Top Reviews Most recent Top Reviews. There was a problem filtering reviews right now. Please try again later. Paperback Verified Purchase. For anyone who has ever visited a "failed state", an awful lot of Paul Collier's observations will resonate.
What he accomplishes in this short and brilliant book is to put the phenomenon into context in an understandable way. While I think his proposed remedies may fall short, I feel I have gained a new clarity about the problem of those who are left behind in the new global economy, the ones who seem unable to break out of stagnation or precipitous decline i.
Collier attributes this to a variety of causes: Landlocked with Bad Neighbours: Poor landlocked countries with poor neighbours find it almost impossible to tap into world economic growth. Landlocked countries with poor infrastructure connections to their neighbors therefore necessarily have a limited market for their goods.
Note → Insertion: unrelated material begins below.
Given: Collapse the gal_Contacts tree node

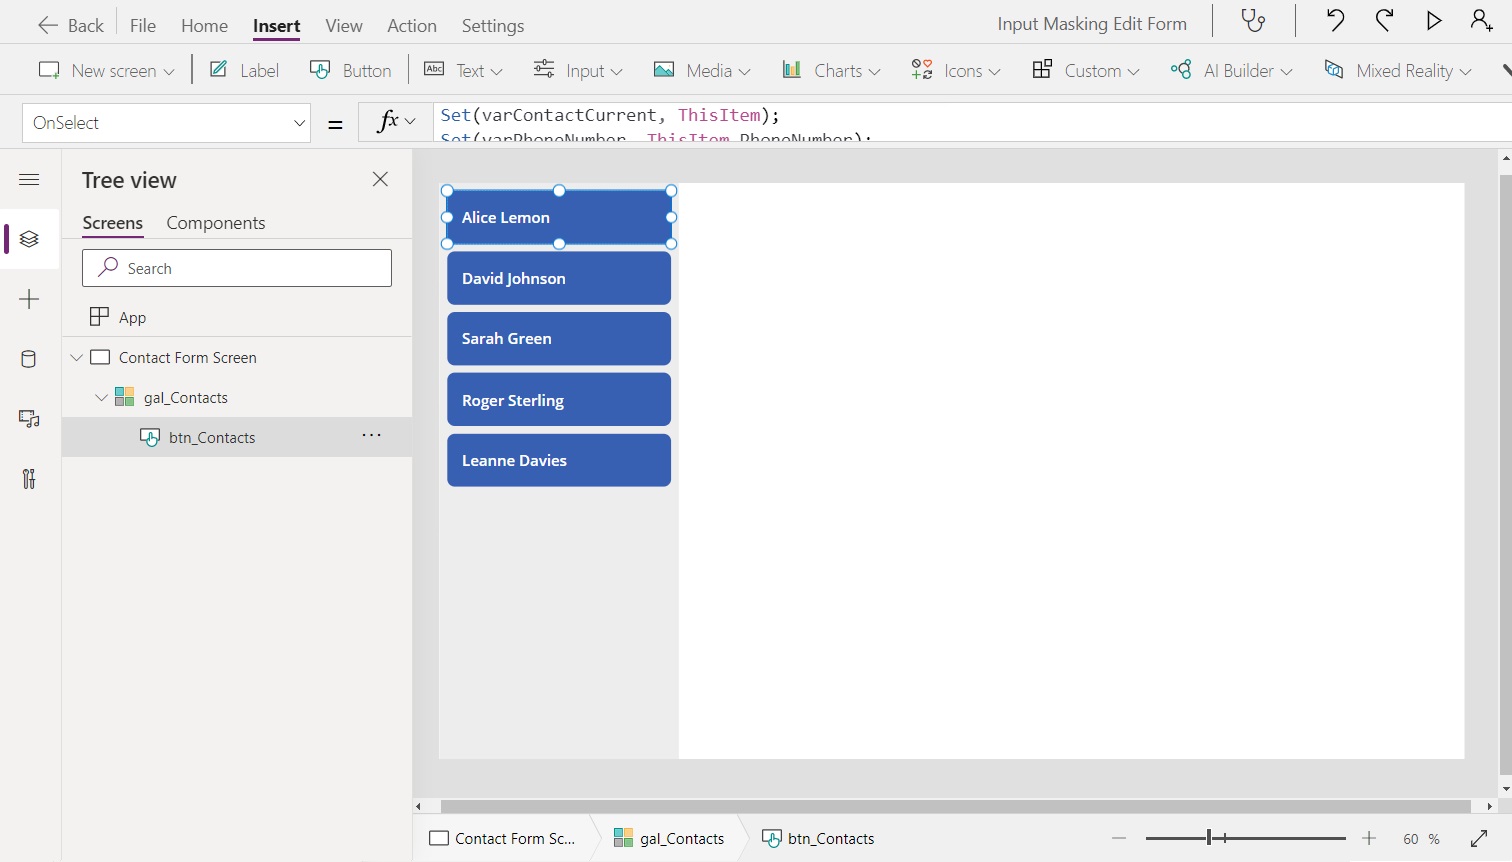Looking at the screenshot, I should (x=100, y=397).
Bad Governance in a Small Country: Terrible governance and policies can destroy an economy with alarming speed. The book does not include a list of bottom billion countries because Collier believes this might lead to a "self-fulfilling prophecy. Martin Wolf in the Financial Times called it "a splendid book" and "particularly enjoyed the attack on the misguided economics of many non-governmental organisations.
It shows, too, how far western governments and other external actors are from currently giving the sort of help these countries desperately need.
William Easterly , an influential American economist specialising in economic growth and foreign aid, critically assessed The Bottom Billion in The Lancet. He lambasts it for being an "ivory tower analysis of real world poverty.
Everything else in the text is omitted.